# What to do:
Please repeat only these lines, exactly: the one containing "Screen dimensions: 548x261" and all that come after it in the material.

──────

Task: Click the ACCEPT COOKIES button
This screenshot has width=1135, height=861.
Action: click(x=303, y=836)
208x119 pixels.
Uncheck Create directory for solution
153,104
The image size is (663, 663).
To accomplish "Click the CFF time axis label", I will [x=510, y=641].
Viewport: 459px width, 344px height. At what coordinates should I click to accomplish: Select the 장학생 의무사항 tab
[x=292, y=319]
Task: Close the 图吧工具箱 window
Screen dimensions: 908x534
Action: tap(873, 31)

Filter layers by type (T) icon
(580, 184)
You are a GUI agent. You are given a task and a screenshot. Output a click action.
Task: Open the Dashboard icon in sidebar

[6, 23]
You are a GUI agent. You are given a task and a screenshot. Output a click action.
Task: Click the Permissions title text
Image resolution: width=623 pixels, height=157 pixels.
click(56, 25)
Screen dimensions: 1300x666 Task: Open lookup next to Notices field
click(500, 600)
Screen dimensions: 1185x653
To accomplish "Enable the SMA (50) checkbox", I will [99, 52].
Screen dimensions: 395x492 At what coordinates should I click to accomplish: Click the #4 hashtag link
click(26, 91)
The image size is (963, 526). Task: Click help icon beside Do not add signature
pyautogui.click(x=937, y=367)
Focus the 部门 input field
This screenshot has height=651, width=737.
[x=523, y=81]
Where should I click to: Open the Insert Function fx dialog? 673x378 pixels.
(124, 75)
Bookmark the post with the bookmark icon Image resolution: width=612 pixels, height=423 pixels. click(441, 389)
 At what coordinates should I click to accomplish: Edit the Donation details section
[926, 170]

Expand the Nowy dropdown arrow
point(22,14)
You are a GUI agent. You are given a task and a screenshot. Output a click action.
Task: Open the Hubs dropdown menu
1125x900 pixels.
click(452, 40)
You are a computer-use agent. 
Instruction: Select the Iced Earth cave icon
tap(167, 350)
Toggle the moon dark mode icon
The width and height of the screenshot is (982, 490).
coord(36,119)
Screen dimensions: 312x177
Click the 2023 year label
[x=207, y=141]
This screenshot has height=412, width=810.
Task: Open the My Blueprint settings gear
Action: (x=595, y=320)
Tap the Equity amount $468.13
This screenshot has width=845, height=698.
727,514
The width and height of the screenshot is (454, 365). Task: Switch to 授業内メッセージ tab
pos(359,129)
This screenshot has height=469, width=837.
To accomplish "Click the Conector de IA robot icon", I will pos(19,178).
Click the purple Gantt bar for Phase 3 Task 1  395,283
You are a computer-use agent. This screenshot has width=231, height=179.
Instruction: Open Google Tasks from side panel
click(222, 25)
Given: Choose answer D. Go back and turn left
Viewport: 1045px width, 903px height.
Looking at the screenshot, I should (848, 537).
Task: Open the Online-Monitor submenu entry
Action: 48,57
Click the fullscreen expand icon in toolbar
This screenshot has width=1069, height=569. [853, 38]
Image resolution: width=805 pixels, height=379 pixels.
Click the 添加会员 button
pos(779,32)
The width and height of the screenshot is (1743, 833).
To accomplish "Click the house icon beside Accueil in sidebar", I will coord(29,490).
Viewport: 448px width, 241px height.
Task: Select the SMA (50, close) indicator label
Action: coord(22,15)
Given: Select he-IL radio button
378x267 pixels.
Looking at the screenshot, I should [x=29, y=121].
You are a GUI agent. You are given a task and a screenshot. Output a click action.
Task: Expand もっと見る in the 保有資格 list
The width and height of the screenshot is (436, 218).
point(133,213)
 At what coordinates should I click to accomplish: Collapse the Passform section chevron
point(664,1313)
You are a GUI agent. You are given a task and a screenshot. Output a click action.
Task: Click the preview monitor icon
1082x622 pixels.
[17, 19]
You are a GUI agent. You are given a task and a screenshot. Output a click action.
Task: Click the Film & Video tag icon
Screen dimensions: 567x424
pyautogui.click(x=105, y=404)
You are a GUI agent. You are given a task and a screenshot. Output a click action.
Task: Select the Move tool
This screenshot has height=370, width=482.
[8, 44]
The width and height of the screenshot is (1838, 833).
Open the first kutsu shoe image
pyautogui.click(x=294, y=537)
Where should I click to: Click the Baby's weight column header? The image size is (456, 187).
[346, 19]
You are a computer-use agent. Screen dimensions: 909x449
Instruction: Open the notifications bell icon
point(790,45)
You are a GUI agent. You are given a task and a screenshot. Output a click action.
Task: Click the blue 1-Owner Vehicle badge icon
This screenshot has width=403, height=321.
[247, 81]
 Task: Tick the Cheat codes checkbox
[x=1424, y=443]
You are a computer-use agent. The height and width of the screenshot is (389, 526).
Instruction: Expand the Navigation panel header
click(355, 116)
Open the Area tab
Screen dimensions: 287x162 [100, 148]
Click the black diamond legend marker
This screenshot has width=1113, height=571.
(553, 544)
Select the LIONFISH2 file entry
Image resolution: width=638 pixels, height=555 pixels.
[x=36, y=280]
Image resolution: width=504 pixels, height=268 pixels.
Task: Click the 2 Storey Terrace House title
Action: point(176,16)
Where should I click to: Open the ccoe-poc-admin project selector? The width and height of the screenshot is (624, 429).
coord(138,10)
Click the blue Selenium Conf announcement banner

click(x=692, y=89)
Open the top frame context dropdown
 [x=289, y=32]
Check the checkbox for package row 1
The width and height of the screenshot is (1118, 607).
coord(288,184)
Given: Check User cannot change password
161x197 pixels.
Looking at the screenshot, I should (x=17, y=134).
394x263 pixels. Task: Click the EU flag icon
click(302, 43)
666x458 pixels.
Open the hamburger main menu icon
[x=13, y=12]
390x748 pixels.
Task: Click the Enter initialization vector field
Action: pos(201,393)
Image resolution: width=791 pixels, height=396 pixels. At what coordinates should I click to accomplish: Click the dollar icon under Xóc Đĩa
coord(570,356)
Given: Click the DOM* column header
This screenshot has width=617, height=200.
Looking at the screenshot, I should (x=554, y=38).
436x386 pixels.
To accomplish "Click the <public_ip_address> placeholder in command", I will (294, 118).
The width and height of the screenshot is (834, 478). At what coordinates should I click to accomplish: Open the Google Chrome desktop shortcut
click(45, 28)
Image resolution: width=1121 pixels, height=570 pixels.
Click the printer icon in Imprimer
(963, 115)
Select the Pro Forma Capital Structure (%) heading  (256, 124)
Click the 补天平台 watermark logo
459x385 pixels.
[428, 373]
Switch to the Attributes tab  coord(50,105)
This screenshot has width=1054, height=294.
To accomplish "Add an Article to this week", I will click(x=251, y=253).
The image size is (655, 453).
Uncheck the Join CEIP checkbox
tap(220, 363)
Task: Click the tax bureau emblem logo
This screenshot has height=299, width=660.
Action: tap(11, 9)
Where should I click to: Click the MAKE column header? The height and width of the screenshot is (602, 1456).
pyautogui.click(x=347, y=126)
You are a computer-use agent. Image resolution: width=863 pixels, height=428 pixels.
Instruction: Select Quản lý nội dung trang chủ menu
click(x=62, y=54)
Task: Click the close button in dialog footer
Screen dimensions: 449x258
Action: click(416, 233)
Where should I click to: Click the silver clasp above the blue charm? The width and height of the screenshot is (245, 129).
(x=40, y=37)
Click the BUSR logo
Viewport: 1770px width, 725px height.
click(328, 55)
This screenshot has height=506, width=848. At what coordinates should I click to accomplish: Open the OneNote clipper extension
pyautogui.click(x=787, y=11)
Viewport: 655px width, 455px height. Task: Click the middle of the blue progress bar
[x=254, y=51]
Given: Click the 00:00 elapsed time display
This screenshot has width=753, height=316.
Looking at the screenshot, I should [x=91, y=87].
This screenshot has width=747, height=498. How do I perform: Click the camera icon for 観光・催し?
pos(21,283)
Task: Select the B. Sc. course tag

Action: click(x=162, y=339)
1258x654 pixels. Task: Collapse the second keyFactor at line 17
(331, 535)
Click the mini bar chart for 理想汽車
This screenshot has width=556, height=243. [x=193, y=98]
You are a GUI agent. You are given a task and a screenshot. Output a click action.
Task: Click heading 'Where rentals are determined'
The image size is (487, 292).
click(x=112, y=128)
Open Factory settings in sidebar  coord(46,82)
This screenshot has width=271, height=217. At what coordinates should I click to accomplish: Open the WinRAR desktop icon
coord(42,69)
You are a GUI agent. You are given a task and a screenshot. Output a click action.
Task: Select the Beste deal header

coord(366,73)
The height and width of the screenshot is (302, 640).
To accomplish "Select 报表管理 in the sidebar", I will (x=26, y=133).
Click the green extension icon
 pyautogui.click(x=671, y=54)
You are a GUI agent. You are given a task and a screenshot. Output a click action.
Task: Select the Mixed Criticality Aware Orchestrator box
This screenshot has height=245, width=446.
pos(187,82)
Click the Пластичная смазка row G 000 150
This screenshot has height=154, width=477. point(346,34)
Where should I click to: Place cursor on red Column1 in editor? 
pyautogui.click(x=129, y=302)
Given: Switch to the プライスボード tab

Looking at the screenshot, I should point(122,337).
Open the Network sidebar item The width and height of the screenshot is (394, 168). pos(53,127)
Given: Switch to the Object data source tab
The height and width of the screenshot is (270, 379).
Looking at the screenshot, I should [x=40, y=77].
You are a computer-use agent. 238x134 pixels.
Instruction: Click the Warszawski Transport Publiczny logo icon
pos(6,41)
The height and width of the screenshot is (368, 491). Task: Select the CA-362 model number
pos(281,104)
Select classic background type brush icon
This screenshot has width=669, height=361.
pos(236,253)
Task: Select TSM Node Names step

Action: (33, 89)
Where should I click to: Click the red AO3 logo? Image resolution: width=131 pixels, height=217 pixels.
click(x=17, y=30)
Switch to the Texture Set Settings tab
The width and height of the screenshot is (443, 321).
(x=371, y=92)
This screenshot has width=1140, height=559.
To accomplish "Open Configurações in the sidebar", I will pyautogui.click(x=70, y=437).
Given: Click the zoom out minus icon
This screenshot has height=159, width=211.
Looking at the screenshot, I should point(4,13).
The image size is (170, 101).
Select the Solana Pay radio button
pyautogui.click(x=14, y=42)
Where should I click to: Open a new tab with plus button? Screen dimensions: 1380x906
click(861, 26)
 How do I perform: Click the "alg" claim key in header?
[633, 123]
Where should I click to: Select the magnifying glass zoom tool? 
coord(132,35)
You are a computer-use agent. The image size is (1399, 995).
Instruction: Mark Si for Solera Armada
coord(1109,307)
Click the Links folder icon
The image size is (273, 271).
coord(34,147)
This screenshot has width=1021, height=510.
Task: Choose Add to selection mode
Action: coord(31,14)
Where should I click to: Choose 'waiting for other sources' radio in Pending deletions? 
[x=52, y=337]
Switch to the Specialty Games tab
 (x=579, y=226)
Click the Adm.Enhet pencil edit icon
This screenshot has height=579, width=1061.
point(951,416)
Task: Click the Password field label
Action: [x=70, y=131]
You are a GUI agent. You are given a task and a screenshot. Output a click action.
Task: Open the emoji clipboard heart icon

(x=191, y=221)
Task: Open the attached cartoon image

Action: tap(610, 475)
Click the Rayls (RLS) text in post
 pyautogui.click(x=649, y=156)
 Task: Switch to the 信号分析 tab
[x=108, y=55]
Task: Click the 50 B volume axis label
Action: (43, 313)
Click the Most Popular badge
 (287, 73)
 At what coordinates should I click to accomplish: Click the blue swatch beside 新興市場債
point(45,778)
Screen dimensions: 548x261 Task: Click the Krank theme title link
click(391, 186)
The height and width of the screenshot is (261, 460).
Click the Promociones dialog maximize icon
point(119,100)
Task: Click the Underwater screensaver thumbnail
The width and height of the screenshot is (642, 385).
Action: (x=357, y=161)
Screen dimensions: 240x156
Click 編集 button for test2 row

──────

# Solution for this task:
Screen dimensions: 548x261 Task: Click the Krank theme title link
click(391, 186)
The height and width of the screenshot is (261, 460).
Click the Promociones dialog maximize icon
point(119,100)
Task: Click the Underwater screensaver thumbnail
The width and height of the screenshot is (642, 385).
Action: (x=357, y=161)
Screen dimensions: 240x156
Click 編集 button for test2 row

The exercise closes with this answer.